Adolfo Marchena: "Ispiluak hautsi behar dira, ateak, eta arte guztiak elkarrekin egotea eta horrela hautematea beharrezkoa da"

  • Adolfo Marchena:
    "Es necesario romper los espejos, las puertas, y que todas las artes estén juntas y las percibamos así"

  • DataApirilak 14
  • Gaia Literatura

Es la poesía la que ha marcado su camino, aunque la narrativa cada vez pide más protagonismo dentro de la escritura del autor vitoriano Adolfo Marchena. Larga y prolífica es su trayectoria, sin olvidar su trabajo desde distintas revistas literarias

"Necesito estar equilibrado y poder escribir lo que surge de mi imaginación y mi sentimiento". Por eso, en esta situación de confinamiento, "no estoy inspirado", apunta el escritor vitoriano Adolfo Marchena. Es, por tanto, un buen momento para detenerse y hablar de la creación literaria y el camino recorrido hasta ahora.

Son ya tres décadas dedicado a la literatura. ¿Si pudiera volver en el tiempo, qué le diría a aquel Adolfo Marchena que daba sus primeros pasos en este camino?

–Curiosa pregunta. Yo me inicio en el 87. Mi vida va un poco por etapas literarias y del 87 al 2007, vivo ese momento de juventud, esa etapa en la que aprendo, me pongo en contacto con otros autores, músicos, pintores... por ejemplo en el Caruso, que es un lugar que frecuentábamos mucho. Yo era un joven que lo tenía todo a mi favor. Aprendía mucho pero vivía muy alocadamente, muy deprisa. Hacía demasiadas cosas al mismo tiempo. Me creí ser más de lo que era en realidad. Había algo de impostado. Eso es lo que me reprocharía. Con el tiempo vas aprendiendo que la impostura es algo innecesario en la literatura. Fueron tiempos en los que publiqué Cartapacios de Lucerna, en los que trabajaba con las revistas, iba a congresos, recitales... Y a ese Adolfo le diría: sigue captando de tu entorno, sigue aprendiendo de otros poetas, de otras lecturas... Pero hay cosas que te las va dando el paso del tiempo. La juventud es muy traicionera en ese sentido. Y el ego, también. Aprender a manejar ese ego es imprescindible.

¿Es la literatura una compañera de viaje complicada?
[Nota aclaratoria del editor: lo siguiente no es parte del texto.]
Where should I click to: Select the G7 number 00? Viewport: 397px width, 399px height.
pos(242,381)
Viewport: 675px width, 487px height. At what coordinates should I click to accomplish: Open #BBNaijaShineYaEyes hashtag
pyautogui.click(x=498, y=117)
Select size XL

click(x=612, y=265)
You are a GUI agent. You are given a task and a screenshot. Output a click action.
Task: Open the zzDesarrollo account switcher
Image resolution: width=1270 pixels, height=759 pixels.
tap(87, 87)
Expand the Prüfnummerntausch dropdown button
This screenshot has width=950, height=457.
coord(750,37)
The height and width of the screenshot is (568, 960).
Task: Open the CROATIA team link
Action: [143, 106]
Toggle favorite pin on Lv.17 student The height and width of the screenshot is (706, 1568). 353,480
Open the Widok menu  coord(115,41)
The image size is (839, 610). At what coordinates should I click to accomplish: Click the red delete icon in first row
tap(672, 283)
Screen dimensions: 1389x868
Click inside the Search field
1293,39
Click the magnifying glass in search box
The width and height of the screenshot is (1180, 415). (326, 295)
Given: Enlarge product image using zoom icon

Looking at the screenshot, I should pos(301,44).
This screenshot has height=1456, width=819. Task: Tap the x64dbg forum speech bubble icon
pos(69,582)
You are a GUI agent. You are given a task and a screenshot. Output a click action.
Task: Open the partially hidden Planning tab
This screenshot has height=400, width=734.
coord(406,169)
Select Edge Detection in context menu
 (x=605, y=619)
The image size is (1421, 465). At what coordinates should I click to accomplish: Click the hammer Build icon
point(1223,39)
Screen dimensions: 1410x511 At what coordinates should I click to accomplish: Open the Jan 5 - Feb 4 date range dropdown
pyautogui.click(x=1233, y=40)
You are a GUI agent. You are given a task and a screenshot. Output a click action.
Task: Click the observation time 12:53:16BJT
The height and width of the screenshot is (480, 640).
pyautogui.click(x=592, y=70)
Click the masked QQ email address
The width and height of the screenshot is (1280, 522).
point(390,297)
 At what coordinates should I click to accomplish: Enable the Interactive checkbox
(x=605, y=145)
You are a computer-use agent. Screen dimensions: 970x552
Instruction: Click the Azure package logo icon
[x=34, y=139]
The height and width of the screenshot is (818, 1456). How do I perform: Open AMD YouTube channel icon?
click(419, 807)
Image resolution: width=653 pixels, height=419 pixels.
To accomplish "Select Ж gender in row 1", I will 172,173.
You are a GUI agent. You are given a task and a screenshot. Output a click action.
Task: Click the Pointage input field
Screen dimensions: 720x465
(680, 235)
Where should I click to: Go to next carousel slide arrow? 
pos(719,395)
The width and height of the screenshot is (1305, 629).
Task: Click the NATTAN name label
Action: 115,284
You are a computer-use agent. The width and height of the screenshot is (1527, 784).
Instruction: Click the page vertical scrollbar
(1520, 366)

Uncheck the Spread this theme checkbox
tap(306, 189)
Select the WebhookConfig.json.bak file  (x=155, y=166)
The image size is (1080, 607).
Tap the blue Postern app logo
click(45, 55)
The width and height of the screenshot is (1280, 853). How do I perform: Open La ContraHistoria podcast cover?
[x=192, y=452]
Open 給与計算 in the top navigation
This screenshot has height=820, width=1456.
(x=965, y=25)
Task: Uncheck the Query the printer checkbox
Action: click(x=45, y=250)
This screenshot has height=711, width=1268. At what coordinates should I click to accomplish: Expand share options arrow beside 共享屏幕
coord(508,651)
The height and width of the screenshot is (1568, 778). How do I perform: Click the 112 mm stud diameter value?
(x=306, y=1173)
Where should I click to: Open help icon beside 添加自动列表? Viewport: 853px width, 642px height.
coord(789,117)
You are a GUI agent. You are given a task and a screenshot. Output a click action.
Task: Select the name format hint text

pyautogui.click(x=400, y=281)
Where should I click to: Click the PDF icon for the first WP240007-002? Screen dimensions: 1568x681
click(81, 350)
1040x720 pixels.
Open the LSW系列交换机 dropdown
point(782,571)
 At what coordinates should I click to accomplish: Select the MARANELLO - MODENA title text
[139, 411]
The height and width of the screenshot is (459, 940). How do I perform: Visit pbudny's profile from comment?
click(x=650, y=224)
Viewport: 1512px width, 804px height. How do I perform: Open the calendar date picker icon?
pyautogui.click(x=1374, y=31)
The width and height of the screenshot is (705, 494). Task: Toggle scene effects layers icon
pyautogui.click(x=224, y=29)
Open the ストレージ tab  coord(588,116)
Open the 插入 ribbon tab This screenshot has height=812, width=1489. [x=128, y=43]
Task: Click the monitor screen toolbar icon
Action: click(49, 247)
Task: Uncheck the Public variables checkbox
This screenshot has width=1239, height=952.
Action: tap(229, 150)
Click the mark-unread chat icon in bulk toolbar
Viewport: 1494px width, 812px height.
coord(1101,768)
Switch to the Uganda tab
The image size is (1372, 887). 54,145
–Generalmente es agradecida pero también tiene su parte de dificultad. Cuando entras en el mundo de la edición descubres muchas cosas y a muchas personas. En aquella época yo era muy echado para adelante y no admitía ciertas cosas, ciertos rigores. Me enemisté con algún editor. Creo que eso se habrá olvidado. No es que fuera díscolo, si no que era muy sincero y honesto, y eso también me perdía un poco. Además, me presentaba a concursos que estaban muy fuera de mi alcance. Me creía que iba a ganarlos. Ahora soy mucho más prudente. Hay dos vertientes en este campo de la creación. La literatura amable y esa otra en la que tienes que bregar incluso con otros autores, con los que llegas a tener discrepancias, con los editores, con el mundo del marketing, las librerías... Al final, la literatura engloba muchas cosas y vas aprendiendo poco a poco.